## Selected text

The Right to Privacy in Modern Discovery: a review of another great law review article Part 1 – JD Supra

This is my second venture this year into review of law reviews. For the first on another of my favorite subjects, artificial intelligence, see the May 2022 blogs, Robophobia: Great New Law Review Article Part 1, Part 2 and Part 3 and Professor Woods article, Robophobia. Woods, Andrew K., Robophobia, 93 U. Colo. L. Rev. 51 (Winter, 2022). These highly intelligent, engaging law professor attorneys, Woods and Stuart, give me renewed hope for the profession in general and, especially, for the key areas of technology law.

About Professor Allyson Hynes Stuart

Professor Stuart has written many other articles of interest to readers, including:

Allyson Stuart has also served as Of Counsel for the Crystal law firm, since 2015. The firm has an intriguing slogan: Lawyers for Lawyers and International Matters. The firm says that it is primarily a transactional law firm that offers some litigation services.

To conclude the personal introduction, Allyson, like me, has her own YouTube Channel, focusing on legal instruction. Professor Stuarts videos, made in 2013, are on what she calls flipping the classroom. They address most first semester Contracts issues as well as some difficult aspects of Evidence.

## Goals
A. Quote the blog post word for word, starting at "About Professor Allyson" and ending at "aspects of Evidence.".
B. Please condense the paragraph of the blog post that begins "To conclude the personal introduction" into a shorter version that keeps its main facts.
C. Carry on the blog post about privacy in modern discovery from its last sentence.

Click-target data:
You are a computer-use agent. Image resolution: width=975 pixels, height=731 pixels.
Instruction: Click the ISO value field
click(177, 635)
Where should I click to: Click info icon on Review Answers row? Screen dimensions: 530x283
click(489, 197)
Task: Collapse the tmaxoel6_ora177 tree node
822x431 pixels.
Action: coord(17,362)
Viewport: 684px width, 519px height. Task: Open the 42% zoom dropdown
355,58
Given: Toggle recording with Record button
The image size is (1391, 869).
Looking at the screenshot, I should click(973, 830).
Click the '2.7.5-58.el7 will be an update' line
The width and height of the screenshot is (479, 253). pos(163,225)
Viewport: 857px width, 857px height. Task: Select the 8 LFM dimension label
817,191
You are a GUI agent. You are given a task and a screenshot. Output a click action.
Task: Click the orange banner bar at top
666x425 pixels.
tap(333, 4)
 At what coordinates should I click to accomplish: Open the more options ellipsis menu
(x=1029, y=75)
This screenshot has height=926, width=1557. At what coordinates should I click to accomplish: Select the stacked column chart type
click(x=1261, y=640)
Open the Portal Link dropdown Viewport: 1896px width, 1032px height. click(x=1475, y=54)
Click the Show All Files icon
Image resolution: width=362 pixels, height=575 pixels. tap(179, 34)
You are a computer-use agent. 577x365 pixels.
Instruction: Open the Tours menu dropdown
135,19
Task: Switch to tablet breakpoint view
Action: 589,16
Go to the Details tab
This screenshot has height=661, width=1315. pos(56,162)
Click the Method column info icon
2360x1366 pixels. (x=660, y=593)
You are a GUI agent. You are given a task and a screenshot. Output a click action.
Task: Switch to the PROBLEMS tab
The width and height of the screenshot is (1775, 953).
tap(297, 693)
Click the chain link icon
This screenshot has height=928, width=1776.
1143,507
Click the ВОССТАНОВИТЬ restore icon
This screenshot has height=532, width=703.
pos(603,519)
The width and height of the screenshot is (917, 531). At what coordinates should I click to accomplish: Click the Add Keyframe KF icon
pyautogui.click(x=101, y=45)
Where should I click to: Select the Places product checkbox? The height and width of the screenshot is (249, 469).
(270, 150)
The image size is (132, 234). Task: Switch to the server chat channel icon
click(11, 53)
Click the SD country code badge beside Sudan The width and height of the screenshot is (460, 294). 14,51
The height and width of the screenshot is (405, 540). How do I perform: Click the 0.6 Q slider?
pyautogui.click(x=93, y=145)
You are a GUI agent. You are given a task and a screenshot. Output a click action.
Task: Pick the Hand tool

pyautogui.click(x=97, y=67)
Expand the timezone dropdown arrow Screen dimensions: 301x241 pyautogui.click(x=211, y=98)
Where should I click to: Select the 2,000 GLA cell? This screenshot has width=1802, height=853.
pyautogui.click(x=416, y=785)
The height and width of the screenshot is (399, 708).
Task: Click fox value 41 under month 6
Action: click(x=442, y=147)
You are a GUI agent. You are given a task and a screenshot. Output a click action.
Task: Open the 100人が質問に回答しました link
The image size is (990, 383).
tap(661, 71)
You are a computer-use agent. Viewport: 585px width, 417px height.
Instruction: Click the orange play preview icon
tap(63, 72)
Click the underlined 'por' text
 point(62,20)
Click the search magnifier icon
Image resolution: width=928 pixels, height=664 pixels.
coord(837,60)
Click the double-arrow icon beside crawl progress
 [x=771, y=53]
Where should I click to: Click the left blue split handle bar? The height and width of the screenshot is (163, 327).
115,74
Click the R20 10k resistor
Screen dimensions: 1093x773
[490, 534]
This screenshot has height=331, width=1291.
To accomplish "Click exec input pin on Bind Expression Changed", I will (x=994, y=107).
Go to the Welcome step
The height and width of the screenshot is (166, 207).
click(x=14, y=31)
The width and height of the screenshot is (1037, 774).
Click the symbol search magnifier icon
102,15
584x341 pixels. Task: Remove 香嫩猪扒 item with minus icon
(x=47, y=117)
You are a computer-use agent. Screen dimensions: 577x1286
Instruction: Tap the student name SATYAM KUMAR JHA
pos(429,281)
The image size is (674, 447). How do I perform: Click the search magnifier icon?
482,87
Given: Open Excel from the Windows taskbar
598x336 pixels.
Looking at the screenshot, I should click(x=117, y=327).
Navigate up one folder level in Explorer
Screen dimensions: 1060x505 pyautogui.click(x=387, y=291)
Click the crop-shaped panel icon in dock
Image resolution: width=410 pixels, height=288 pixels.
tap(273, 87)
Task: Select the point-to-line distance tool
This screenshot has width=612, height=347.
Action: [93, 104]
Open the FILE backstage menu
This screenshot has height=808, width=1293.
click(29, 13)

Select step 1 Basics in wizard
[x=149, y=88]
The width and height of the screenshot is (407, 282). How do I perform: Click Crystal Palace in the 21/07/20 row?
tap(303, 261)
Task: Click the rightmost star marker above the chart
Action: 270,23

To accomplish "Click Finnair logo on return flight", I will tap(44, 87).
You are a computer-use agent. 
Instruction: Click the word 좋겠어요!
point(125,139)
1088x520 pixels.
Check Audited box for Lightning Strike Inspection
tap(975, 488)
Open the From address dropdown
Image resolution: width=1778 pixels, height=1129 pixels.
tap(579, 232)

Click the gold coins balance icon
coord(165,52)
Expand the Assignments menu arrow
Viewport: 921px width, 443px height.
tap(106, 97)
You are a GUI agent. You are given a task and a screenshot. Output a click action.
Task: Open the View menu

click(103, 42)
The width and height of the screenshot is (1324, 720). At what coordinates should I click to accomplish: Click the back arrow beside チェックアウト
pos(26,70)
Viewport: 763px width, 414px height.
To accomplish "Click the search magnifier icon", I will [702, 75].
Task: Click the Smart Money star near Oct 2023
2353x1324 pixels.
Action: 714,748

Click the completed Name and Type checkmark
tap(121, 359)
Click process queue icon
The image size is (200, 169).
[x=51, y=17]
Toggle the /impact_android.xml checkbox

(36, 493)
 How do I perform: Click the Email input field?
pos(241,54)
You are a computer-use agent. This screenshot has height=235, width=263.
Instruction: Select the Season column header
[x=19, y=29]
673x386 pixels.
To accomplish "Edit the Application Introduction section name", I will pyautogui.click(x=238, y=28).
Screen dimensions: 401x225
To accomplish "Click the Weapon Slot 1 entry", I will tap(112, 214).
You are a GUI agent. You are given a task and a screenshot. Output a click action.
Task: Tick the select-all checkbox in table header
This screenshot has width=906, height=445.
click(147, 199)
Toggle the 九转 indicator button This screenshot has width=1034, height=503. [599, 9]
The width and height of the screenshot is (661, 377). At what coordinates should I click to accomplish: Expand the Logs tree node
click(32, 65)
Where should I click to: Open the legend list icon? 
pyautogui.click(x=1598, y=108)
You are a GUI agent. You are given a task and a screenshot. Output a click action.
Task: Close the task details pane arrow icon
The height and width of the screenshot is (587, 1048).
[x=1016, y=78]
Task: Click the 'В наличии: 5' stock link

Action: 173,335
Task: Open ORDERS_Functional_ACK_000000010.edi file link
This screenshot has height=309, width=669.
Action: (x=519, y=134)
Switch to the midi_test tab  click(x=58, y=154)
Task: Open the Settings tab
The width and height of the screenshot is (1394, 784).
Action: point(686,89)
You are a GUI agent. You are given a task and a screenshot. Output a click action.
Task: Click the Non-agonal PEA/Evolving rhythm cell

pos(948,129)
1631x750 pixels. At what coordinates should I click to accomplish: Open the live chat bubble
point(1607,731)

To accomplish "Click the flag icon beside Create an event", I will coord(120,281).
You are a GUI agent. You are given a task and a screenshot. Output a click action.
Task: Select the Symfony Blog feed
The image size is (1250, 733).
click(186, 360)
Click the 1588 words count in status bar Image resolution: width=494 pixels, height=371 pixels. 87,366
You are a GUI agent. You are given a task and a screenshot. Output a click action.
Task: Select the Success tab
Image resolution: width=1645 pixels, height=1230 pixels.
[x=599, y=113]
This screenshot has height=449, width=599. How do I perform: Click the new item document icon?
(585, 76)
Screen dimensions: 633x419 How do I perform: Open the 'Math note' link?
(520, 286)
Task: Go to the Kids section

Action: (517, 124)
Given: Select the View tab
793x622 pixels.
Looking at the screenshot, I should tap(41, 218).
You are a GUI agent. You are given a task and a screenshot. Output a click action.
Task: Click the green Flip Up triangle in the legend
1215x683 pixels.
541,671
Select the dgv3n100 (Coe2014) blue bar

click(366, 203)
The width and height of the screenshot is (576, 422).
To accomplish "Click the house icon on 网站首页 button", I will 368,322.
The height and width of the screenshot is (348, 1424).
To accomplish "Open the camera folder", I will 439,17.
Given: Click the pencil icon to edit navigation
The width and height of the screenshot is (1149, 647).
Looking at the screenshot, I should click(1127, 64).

## Responses for each task
A.
About Professor Allyson Hynes Stuart

Professor Stuart has written many other articles of interest to readers, including:

Allyson Stuart has also served as Of Counsel for the Crystal law firm, since 2015. The firm has an intriguing slogan: Lawyers for Lawyers and International Matters. The firm says that it is primarily a transactional law firm that offers some litigation services.

To conclude the personal introduction, Allyson, like me, has her own YouTube Channel, focusing on legal instruction. Professor Stuarts videos, made in 2013, are on what she calls flipping the classroom. They address most first semester Contracts issues as well as some difficult aspects of Evidence.

B. Allyson Stuart has a YouTube channel focused on legal instruction. Her 2013 videos cover what she calls flipping the classroom. They address most first-semester Contracts issues and some difficult aspects of Evidence.

C.
Introduction to Professor Stuarts Article

Privacy in discovery has been largely ignored in rules of civil procedure and left to the courts and lawyers to come up with their own solutions. The result is a hodge-podge of case law and local rules. This area of the law is, as Professor Stuart aptly describes, buried in surprising obscurity. Her article is a much needed unearthing and organization of the law. As Professor Stuart explains in her introduction after discussion of federal civil procedure rule changes:

Amid all these changes, little attention has been paid to privacy as opposed to time and expense.10 The Rules do not provide for explicit protection against discovery based on privacy,11 with the exception of redaction of personal information under Rule 5.2.12 There has long been the idea that privacy protection exists against government searches and seizures, but that there is no such concept in civil discovery.13 However, close analysis of cases reaching back to the adoption of the Rules shows that federal courts have in fact used privacy rationales to protect against discovery in many areas. District courts in particular have developed an interpretation of the Rules that protects litigants and non-litigants from discovery; courts have developed certain categories of protected information based on a balancing of the right to privacy against the need for the information in the context of the litigation.14 This law derives from Supreme Court precedent, from public policy represented in federal and state statutes, and from discretionary judicial application of the Rules. This Article unearths this body of law from its surprising obscurity. With a firm grounding in the foundations and justifications for federal protection of privacy in discovery, and in light of recent Supreme Court doctrine, the Article describes how privacy arguments can address increasingly intrusive discovery demands.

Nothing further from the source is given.